Personal information
- Born: November 7, 1986 (age 38) Baton Rouge, Louisiana, U.S.
- Height: 6 ft 2 in (1.88 m)
- Weight: 236 lb (107 kg)

Career information
- High school: St. Augustine (New Orleans, Louisiana)
- College: Mississippi
- NFL draft: 2010: undrafted

Career history
- Tennessee Titans (2010)*; Chicago Bears (2011−2012); Edmonton Eskimos (2014);
- * Offseason and/or practice squad member only

Career NFL statistics
- Total tackles: 1
- Stats at Pro Football Reference

= Patrick Trahan =

American football player (born 1986)

Patrick Trahan (born November 7, 1986) is an American former professional football player who was a linebacker in the National Football League (NFL).
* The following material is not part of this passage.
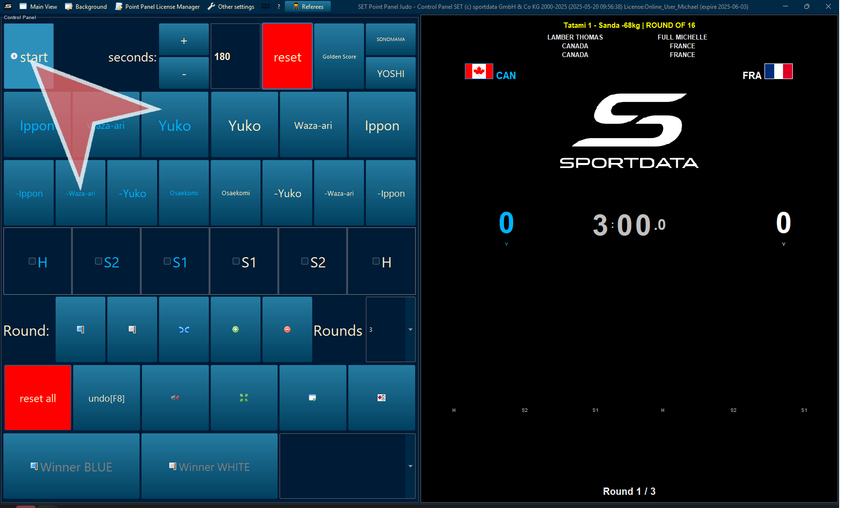Expand the dropdown beside Winner WHITE
Viewport: 844px width, 508px height.
point(410,467)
He was signed by the Tennessee Titans as an undrafted free agent in 2010. He attended Northwest Mississippi Community College for a year before playing college football for one year with the Auburn Tigers and two for the Ole Miss Rebels, with whom he recorded 98 tackles, 7 sacks, 16.5 tackles for loss, one quarterback pressure, two interceptions, three forced fumbles and one fumble recovery. In January 2011, Trahan was signed to the Chicago Bears practice squad after the termination of Rashaun Greer's contract. In November 2011, Trahan was promoted to the active roster after waiving Brian Iwuh.

Trahan was released by the Bears on September 8, 2012. He was once again waived by the Bears on December 4. Trahan was brought back on January 8, 2013, and was again released on August 25.